2017-07-31薛敏菲雷凯君吴舜芳黄建明

中国药业 2017年11期
关键词:苦参碱汤剂薄层

薛敏菲,雷凯君,吴舜芳,黄建明

(广东省佛山市中医院,广东佛山528000)

清湿外洗汤质量控制研究

薛敏菲,雷凯君,吴舜芳,黄建明

(广东省佛山市中医院,广东佛山528000)

目的建立两煎常压煎药机所制清湿外洗汤的质量控制体系。
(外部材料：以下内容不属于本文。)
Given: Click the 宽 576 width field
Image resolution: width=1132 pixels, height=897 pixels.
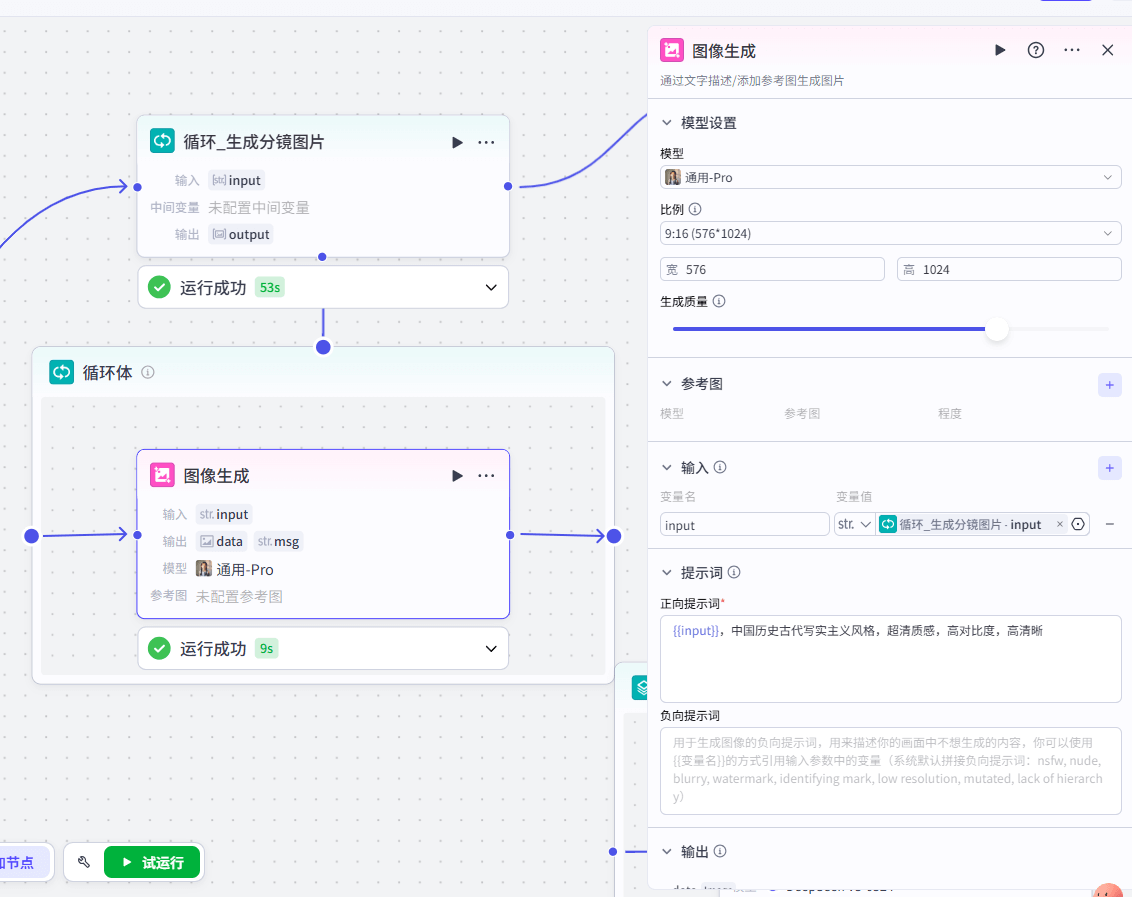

方法采用薄层色谱法对清湿外洗汤中主要药味栀子、黄柏、蛇床子进行定性鉴别;采用高效液相色谱法对清湿外洗汤中主要活性成分苦参碱进行含量测定,色谱柱为XTerra Rp18柱(250mm×4.6mm,5 m),流动相为乙腈-乙二胺-水(45∶0.05∶55),流速为1.0mL/min,柱温35℃,检测波长220 nm;观察室温下避光保存的汤剂,在拟订的7 d储存期内苦参碱含量的变化,同时进行微生物限度检查。结果薄层色谱中均斑点清晰,无阴性干扰,分离度好,专属性强。苦参碱质量浓度在0.029 5~0.177 0 g/L线性范围内与峰面积呈良好的线性关系(r=0.999 8);平均回收率为97.41%(n=6)。于室温下避光保存7 d苦参碱损失率为1.85%。结论该方法简单易行,灵敏度高,重复性好,专属性强,可用于清湿外洗汤的质量控制。两煎常压煎药机煎煮的清湿外洗汤于室温下避光保存7 d质量稳定。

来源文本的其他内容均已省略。